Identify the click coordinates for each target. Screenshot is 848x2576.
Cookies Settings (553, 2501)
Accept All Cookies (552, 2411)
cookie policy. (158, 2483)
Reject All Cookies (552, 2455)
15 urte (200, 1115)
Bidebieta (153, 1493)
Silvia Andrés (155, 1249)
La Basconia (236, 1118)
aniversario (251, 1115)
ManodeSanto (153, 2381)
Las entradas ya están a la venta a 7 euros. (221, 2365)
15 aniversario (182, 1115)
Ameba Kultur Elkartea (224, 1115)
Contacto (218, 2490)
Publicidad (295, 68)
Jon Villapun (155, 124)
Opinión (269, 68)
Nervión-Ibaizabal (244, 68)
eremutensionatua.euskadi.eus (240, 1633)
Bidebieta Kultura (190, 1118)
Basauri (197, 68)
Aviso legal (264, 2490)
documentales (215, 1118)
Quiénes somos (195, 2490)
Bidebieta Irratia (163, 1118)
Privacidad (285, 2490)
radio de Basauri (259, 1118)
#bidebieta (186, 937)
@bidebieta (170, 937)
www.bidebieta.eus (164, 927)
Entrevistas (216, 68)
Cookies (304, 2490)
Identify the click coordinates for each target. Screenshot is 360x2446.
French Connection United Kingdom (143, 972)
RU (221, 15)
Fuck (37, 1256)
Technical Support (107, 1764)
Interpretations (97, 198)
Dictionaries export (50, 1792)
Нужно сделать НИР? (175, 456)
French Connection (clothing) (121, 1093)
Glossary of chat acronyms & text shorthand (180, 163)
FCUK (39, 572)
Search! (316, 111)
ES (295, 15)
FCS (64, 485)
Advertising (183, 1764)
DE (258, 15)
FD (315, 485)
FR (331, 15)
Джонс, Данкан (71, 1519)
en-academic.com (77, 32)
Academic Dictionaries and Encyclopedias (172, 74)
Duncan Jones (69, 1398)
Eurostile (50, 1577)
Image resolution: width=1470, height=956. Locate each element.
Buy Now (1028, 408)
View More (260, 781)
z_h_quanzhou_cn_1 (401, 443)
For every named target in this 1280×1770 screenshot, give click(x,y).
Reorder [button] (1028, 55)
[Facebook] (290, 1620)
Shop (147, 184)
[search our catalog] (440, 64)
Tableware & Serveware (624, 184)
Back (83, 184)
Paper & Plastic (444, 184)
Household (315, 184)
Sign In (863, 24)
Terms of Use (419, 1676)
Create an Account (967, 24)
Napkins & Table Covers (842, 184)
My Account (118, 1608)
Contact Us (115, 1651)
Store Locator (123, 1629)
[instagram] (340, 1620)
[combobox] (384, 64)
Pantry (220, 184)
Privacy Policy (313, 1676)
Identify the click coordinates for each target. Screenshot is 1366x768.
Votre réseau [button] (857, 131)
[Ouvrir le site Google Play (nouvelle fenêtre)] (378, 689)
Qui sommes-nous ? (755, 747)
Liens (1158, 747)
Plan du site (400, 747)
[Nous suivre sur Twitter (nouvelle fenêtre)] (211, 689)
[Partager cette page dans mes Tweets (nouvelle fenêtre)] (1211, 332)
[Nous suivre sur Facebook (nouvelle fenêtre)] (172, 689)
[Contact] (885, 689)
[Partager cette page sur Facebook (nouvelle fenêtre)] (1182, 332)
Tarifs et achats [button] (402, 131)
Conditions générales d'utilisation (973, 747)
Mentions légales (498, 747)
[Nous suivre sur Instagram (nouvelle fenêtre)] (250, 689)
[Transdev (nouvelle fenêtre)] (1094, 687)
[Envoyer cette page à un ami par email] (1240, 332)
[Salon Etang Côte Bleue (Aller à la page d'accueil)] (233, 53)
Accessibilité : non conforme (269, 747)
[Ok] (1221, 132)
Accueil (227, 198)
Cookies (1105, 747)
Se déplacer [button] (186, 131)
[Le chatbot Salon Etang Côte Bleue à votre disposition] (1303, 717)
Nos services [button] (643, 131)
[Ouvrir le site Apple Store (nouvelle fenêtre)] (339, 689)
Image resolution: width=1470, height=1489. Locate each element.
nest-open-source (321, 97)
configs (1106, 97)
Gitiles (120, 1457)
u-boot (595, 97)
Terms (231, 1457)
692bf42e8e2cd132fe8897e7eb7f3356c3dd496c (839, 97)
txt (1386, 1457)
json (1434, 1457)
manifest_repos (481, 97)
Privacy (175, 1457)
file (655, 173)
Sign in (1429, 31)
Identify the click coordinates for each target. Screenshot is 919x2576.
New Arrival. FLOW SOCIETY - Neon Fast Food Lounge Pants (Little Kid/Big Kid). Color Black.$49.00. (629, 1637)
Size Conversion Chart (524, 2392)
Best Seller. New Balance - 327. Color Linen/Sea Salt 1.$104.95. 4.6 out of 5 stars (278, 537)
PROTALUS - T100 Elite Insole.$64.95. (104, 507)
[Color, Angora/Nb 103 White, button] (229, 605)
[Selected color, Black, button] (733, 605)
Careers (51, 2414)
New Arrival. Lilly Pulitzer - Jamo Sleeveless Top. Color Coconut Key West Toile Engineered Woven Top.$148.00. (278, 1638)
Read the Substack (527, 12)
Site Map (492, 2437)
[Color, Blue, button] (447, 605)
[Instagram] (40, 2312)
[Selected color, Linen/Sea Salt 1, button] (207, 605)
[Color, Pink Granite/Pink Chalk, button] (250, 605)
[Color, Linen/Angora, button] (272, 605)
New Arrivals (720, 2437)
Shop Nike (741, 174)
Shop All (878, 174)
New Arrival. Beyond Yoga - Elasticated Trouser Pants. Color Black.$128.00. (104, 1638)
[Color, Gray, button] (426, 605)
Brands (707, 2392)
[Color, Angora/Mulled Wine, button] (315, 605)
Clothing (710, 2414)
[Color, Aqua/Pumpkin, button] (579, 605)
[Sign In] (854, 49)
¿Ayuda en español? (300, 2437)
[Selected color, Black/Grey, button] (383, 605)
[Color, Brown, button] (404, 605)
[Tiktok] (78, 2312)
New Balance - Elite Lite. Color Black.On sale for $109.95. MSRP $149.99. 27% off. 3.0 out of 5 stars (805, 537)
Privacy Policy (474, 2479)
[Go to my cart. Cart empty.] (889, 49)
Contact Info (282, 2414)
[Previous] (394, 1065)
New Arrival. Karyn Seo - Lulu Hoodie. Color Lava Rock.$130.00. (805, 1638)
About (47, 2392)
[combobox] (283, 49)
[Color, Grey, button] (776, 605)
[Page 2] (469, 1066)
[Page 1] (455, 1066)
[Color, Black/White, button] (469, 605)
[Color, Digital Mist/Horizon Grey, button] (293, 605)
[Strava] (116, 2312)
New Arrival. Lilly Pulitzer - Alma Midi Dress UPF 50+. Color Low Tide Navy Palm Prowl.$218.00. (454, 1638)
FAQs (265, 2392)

+++++

◆ **What the task asks**
Only lines holding the word "Côte" are wanted here; copy each from the listing.

◆ **Task solution**
[Salon Etang Côte Bleue (Aller à la page d'accueil)] (233, 53)
[Le chatbot Salon Etang Côte Bleue à votre disposition] (1303, 717)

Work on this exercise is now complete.